В ночь взятия Зимнего я был у казарм Павловского полка, на Марсовом поле, и помню, как привели туда воительниц женского батальона. Очень по-доброму держали себя с ними солдаты, и женщины присмирели.

Вспоминаю рассказ одного из рядовых участников штурма Зимнего, слышанный, может быть, в ту же ночь, а возможно, через день-два после нее. В этом рассказе были и ветер, и небо, и просторы, и толпы, и гирлянды фонарей посреди Дворцовой площади, у гранита Александровской колонны, и сверкающий окнами всех своих этажей Зимний дворец как центр всего, как крепость, которой надо во что бы то ни стало овладеть, как последняя твердыня всего, что мешало жить, дышать, радоваться. Рассказчик, молодой питерский парень, описывал все это так, словно впервые вступил на эту с детства знакомую площадь, все в его рассказе было новым, впервые увиденным, а огромное небо над городом он, кажется, и впрямь впервые заметил. Это была еще устная литература.

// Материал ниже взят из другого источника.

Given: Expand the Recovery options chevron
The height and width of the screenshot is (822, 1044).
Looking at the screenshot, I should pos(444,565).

Затем пришла поэзия. Зимний ветер восемнадцатого года трепал плохо приклеенный к стене дома газетный лист. Остановившись и прижав ладонью газету, я увидел в ней стихотворные строки. Так, на мартовском ветру Петрограда, я впервые прочел поэму Блока «Двенадцать». И показалось, что все, что бушевало вокруг, нашло свой поэтический язык. Даже метель была отнюдь не символической, а именно такой, какая крутила на улицах Петрограда. Я услышал в этой поэме и рассказ паренька о взятии Зимнего, хотя в поэме ничего не было о штурме. Но он присутствовал в огромном размахе, в пафосе, в ощущении новых, небывалых событий, в дыхании живой истории, отбрасывавшей, как хлам, прежние чувства, привычки, навыки.

В 1920 году мне привелось в очень узкой компании в Москве слышать в чтении Маяковского его «Мистерию-буфф», и вновь вспомнился мне рассказ молодого паренька у Павловских казарм. Представитель Наркомпроса, человек с полубезумными глазами, начал свое высказывание о поэме такими словами:

— У вас есть космическое ощущение...

Так тогда говорилось — «космическое ощущение». Душе не хватало уже и мирового масштаба, требовался космический.

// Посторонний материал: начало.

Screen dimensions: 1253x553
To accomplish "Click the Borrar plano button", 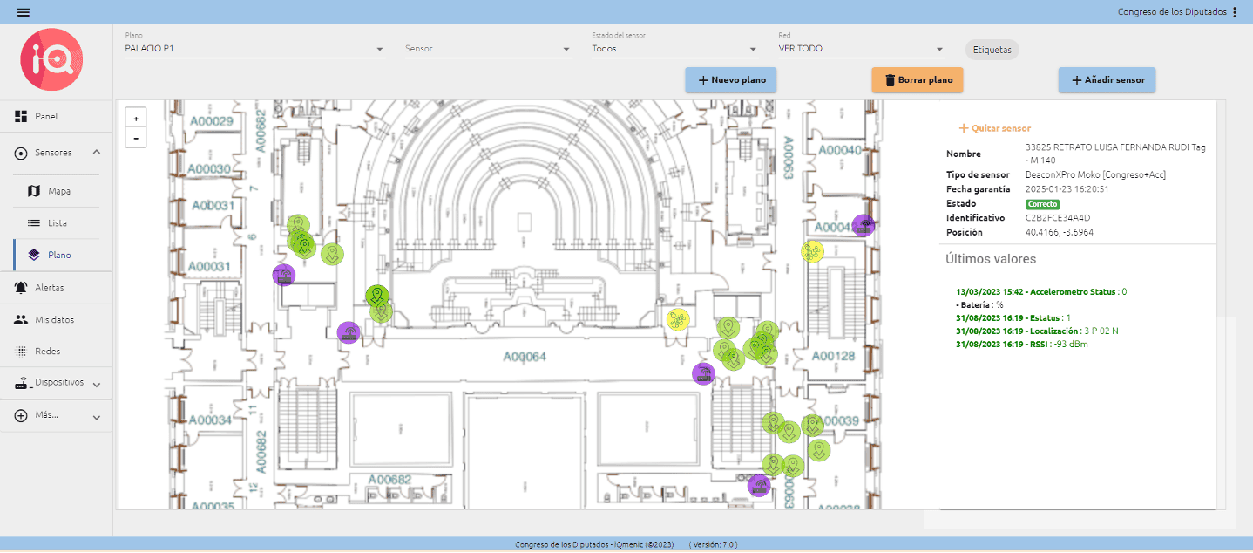I will 918,80.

Буржуазные газеты после Октября кончали свое существование. Была газета «День». Ее закрыли, но она вышла под названием «Вечер». Закрыли. Она переименовалась в «Ночь». Затем выпущен был листок «В глухую ночь», на чем газета и кончила свое существование. Часть сатири-концев начала издавать газету «Кузькина мать». Когда ее закрыли, она переименовалась в «Чертову перечницу». Газета эта пародировала все на свете — от передовицы, составлявшейся из газетных шаблонов того времени, до изменений названий, практиковавшихся тогда.

Прежний петербургский круг распадался. Многие побежали к белогвардейцам и в эмиграцию. Иные занялись торговлей.

Отец мой умер в начале 1918 года. Он был к этому времени почти одинок в Петрограде, почти никого из старых друзей его не было в живых, а новых он еще не успел приобрести.

Из писателей, которые бывали у отца, в Петрограде жил и со все растущей силой работал К. И. Чуковский. Мне было лет пять или шесть, когда Корней Иванович впервые появился у нас. Увидев меня, выбежавшего в прихожую, он, высокий, длиннорукий, длинноногий, черноусый, состроил удивительно внимательное лицо, потом за одну минуту лицо его переменило несколько самых разных выражений — радостное, сердитое, огорченное, восторженное, бесстрастно-спокойное, очень вежливое... Затем он взял меня за руку, мы вошли в комнату, и он тотчас же перепрыгнул через стоявший вблизи стул. Затем взял стул за ножку, поднял, подбросил его, поймал, поставил на место. Я никого не помню в те минуты, кроме него. Все это происходило как бы один на один. И я был покорен навеки — не просто этими «фокусами», а чем-то, что было за ними и что именуется обаянием.

В восемнадцатом году Чуковский приобщал меня к литературной работе в издательстве Наркомпроса.

В первый год революции на советскую работу шли интеллигенты, которых можно было по праву причислить к демократической, трудовой интеллигенции.